I tried reading scholar and philosopher Peter Kingsley’s "Reality” (2003) about Parmenides, who I have not studied closely. I was looking forward to reading it because of Kingsley’s reputation, the buzz around the book, and because it was supposed to situate the reader within an ancient worldview, not just describe it from without.
Unfortunately, the book was horrific and I can’t recommend it - I stopped after about 100 pages (and skimmed 50+ of those). Everything Kingsley states is a declaration of fact, egotistic, sure of himself. Here’s some examples:
"So often we try to convince ourselves we a reliving a full, contented life. But there is always something pulling at our heart." I don't like when he uses the declarative "we" or “our”, he doesn't get to speak for me.
"Either way, it makes no real difference to me. My job is just to tell the tale - that's all. And besides: there are something that, once they are said, there is no unsaying them. They are written in stone. And the writing on the stone is about you. And you are the stone." Super lame.
"This man Parmenides played an extraordinary, almost inconceivable, role in the west". "almost inconceivable"? This is ridiculous, hyperbolic phrasing, he diminishes himself.
"We have lost any grip on reality and been behaving like little children. It's time we started growing up." Sigh. Oh, and you’re going to teach me, big man?
"We were given a gift - and in our childishness we threw away the instructions for how to use it." I’m a child, big guy? Great, thanks. Sigh.
"The writings of Parmenides...for centuries [experts] have experimented with distorting them and torturing them until they seem to yield a sense exactly the opposite of their original meaning." How does he know with such certainty? Did he live back then? What evidence does he have that other experts don’t? (the answer is - nothing).
"But this is not mythology, or fiction. It's reality." Sigh, how does he know?
“There is absolutely nothing mystical in what I am saying. It's very simple, completely down-to-earth and practical." So he claims objectivity and rationalism for himself? On what basis?

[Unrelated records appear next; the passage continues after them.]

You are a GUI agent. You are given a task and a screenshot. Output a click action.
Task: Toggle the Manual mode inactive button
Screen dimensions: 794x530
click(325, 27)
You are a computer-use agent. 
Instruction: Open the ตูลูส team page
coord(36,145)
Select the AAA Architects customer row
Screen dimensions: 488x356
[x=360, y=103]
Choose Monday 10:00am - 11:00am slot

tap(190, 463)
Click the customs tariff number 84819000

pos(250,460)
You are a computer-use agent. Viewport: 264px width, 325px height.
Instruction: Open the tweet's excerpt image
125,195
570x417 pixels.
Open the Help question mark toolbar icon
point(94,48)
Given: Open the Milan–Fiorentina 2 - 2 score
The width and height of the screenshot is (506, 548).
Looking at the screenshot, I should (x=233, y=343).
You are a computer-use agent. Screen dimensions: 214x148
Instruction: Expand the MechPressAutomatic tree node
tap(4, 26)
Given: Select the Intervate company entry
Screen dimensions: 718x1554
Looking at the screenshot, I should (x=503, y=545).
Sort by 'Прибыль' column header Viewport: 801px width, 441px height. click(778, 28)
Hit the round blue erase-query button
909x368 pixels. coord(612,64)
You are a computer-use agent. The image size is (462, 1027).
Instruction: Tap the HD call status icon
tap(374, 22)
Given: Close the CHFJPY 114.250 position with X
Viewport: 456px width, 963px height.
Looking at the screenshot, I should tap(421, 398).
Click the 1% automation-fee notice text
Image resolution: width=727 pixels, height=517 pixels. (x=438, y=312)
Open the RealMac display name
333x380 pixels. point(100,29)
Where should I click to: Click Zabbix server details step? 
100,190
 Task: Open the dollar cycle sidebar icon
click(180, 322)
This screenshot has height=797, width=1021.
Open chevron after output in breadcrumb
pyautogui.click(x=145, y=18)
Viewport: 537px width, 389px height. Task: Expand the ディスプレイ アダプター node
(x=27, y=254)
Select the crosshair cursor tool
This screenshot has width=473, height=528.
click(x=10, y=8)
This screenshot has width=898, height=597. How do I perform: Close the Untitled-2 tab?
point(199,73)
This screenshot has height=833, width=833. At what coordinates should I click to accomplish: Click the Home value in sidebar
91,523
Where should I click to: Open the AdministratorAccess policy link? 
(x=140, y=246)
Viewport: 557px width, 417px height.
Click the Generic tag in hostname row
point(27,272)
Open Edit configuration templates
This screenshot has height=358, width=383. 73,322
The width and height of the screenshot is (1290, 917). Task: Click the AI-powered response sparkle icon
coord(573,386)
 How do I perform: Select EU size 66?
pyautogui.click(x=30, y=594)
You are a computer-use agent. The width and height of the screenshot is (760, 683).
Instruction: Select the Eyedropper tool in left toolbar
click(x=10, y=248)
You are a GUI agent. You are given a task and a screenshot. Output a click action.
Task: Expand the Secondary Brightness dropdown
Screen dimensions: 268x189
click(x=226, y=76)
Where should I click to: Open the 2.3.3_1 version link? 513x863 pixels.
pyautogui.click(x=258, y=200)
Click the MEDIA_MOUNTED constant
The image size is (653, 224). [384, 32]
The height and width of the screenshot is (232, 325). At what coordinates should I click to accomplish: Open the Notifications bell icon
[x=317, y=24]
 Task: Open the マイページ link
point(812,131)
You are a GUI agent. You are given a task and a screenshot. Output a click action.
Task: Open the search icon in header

These quotes are all from the first short portion of the book, and it doesn’t get better. This is messy, pretentious, declarative, amateurish dreck. The problem is his declarations, his exhortations, have not been proven; he has not proven the weight of his statements. How is this guy any different from a homeless guy declaring Armageddon on the street? Who is this person and why should I pay attention to what he has to say, and why? He needed to approach the topic with his credential upfront and with a huge amount of humility are carefulness, regardless of any of his prior apparently scholarly work.
Kingsley writes here neither as a mystic who admits revelation, nor as a scholar who demonstrates method, but as someone who assumes authority without naming its source - precisely the condition Jung warned produces inflation rather than insight. For readers coming from New Age spirituality or academic philosophy who haven't engaged Jung's warnings about psychic inflation, Kingsley might seem refreshing or profound. But for anyone who's metabolized the dangers of mystical certainty and values epistemic humility, this book is a textbook example of what to avoid. Hard pass.